Opinión
Desaparecer, un rato
Lo peor de esta simulación de las cosas es que cuanto más se interpretan esos papeles impuestos, lo normal es la tristeza o el enfado
«Desaparecer por un rato». La frase sale a veces como chascarrillo cuando lo hablamos entre nosotros. Con una cerveza en el bar, fumando un piti en la puerta. A veces de sopetón, cuando te mandan un wasap preguntándote cómo estás, que no das señales ... de vida. Habrá a quien le resulte chocante. Desaparecer es una palabra fuerte. Significa dejar de existir o al menos de estar presente. Nada menos. Pero al mismo tiempo no la percibo, ni la percibimos, creo, como algo extraordinario. Es más bien una coletilla que, como todas las coletillas, es también un síntoma de época.
Desaparecer implica que no quieres estar donde estás. Porque no se está a gusto. Lo que se dice un malestar. Y eso, a decir verdad, uno lo siente como lo sienten muchos. A la hora de darle palabras, a bote pronto, escuchando a cualquiera con menos de 30 años en este país, entendería que lo primero que le palpita por la boca es hartazgo. Porque razones hay para estar harto. Infinitas. Pero, no sé si a ti te pasa, en ese sentido, el de las palabras, parece que éstas ya no valieran casi para nada.
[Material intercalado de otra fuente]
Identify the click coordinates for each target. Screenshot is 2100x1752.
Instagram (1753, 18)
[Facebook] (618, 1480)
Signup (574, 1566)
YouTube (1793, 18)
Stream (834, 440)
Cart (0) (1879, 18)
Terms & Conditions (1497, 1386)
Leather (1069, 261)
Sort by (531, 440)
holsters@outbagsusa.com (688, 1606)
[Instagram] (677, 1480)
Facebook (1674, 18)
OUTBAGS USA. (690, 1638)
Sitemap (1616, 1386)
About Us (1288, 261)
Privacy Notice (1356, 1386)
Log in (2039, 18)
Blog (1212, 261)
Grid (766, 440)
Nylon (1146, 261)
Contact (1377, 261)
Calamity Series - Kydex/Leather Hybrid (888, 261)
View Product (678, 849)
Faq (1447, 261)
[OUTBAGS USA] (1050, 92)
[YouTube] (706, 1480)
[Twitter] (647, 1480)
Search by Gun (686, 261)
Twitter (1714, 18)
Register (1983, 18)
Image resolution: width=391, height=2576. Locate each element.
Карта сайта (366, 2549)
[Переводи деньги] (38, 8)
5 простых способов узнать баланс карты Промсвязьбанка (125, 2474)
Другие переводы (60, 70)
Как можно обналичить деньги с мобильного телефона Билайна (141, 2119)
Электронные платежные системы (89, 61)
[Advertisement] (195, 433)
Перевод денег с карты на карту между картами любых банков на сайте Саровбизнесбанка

Yo nunca he tenido problema con eso. Sobre todo porque me siento cómodo pensando que lo que digo no tiene tanta importancia. Me ayuda a saber que yo no tengo tampoco tanta importancia y así es más fácil vivir porque la vida se convierte entonces en algo que uno debe valorar incluso más que uno mismo. Lo que ocurre, y yo creo que aquí es donde estamos todos aquellos que buscamos la desaparición momentánea, esa tregua de al menos un instante, es que hace un tiempo que ese 'uno mismo' ya no sé muy bien quien es.
Esto del mundo digital no ayuda porque uno es uno en Twitter, otro en Instagram, en Facebook, en TikTok y las demás plataformas derivadas. Uno no es uno, sino su marca. Arrastra el personaje y parece que esto de vivir en realidad es un buscar y crear contenido para esa personalidad creada. La vida es una especie de subsuelo al que uno esquilma los minerales para dar forma al perfil y a las ventanitas.
Nada pasaría si mismo tiempo, en la realidad palpable, en lo material, esa cultura perversa no se estuviera reproduciendo hasta chuparte la sangre. Porque ni siquiera sin el móvil en la mano uno es como es, sino que se moldea para dar el perfil idóneo en el curro que le gusta, a la chica o el chico que le gusta y al mismo tiempo ser el hijo, la pareja o el amigo que quieres que perciban aquellos que te importan. Si digo que estoy exhausto y apuesto a que tú también, es porque nadie es capaz de ser todo eso sin que se le vuele el cerebro. Nadie es tan buen actor.
Se te ve cansado. Exhausto. Obligado al cinismo, acabas por no creer en nada. Mucho menos en las palabras. Yo maldigo el día en que alguien comenzó a escribir teorías del lenguaje y la comunicación desde la cientificidad exacta y no desde el lenguaje mismo, porque fue en aquella maldita hora cuando empezó a escribirse el manual perfecto para mandarnos a todos definitivamente a la mierda.
Yo me lo noto en la cara. Porque lo peor de esta simulación de las cosas es que cuanto más se interpretan esos papeles impuestos, lo normal es la tristeza o el enfado. Es humano. Dan ganas de huir. Porque uno necesita mirarse al espejo y tener claro quién es, aunque sea una leve idea, no quien tendría que ser o es preciso que sea. Ni tú ni yo, te lo aseguro, somos un producto. Ni mucho menos se nos puede cuantificar. Cada vez que escucho a un coach hablar del «valor» de las personas como si la vida fuera el puto Wall Street solo confirmo que el coaching es una enfermedad social como pocas existen a día de hoy. Desaparecer, ya te digo, un rato, parece el deseo más lógico. O al menos juntarnos, yo qué sé, y darle una vuelta a todo esto.